• **REQUIRED WORK**
When the line containing "You are a GUI" appears in the entries below, begin printing there and stop after the line containing "You are a computer-use agent. Image"; print each of those lines exactly and no other line.

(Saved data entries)
────────────────

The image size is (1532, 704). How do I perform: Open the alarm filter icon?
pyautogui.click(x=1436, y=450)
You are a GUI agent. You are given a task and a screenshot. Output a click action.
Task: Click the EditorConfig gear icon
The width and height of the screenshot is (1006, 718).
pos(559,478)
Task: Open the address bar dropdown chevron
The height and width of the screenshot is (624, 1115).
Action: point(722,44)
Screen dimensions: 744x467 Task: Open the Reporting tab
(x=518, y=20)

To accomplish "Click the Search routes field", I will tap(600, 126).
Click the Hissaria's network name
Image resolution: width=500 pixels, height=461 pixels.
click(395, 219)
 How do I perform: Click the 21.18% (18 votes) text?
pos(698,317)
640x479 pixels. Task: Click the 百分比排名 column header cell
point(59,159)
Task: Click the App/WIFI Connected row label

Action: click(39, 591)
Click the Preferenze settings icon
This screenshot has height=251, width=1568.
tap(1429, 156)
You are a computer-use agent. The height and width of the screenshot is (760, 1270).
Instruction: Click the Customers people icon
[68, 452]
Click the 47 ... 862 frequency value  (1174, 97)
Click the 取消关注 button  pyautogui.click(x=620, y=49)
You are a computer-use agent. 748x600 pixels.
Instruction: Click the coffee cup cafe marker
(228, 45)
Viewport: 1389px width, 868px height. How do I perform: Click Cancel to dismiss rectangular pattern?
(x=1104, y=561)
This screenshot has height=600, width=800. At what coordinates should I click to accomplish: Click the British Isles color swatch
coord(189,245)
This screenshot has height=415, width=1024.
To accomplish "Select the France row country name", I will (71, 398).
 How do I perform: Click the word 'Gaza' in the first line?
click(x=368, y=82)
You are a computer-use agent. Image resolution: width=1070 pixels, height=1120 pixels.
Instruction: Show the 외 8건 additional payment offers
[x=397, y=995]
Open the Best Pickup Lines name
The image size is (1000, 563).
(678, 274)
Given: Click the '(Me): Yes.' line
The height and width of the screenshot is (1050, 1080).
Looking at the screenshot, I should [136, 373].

────────────────

• **EXERCISE SOLUTION**
You are a GUI agent. You are given a task and a screenshot. Output a click action.
Task: Click the EditorConfig gear icon
The width and height of the screenshot is (1006, 718).
pos(559,478)
Task: Open the address bar dropdown chevron
The height and width of the screenshot is (624, 1115).
Action: point(722,44)
Screen dimensions: 744x467 Task: Open the Reporting tab
(x=518, y=20)

To accomplish "Click the Search routes field", I will tap(600, 126).
Click the Hissaria's network name
Image resolution: width=500 pixels, height=461 pixels.
click(395, 219)
 How do I perform: Click the 21.18% (18 votes) text?
pos(698,317)
640x479 pixels. Task: Click the 百分比排名 column header cell
point(59,159)
Task: Click the App/WIFI Connected row label

Action: click(39, 591)
Click the Preferenze settings icon
This screenshot has height=251, width=1568.
tap(1429, 156)
You are a computer-use agent. The height and width of the screenshot is (760, 1270).
Instruction: Click the Customers people icon
[68, 452]
Click the 47 ... 862 frequency value  (1174, 97)
Click the 取消关注 button  pyautogui.click(x=620, y=49)
You are a computer-use agent. 748x600 pixels.
Instruction: Click the coffee cup cafe marker
(228, 45)
Viewport: 1389px width, 868px height. How do I perform: Click Cancel to dismiss rectangular pattern?
(x=1104, y=561)
This screenshot has height=600, width=800. At what coordinates should I click to accomplish: Click the British Isles color swatch
coord(189,245)
This screenshot has height=415, width=1024.
To accomplish "Select the France row country name", I will (71, 398).
 How do I perform: Click the word 'Gaza' in the first line?
click(x=368, y=82)
You are a computer-use agent. Image resolution: width=1070 pixels, height=1120 pixels.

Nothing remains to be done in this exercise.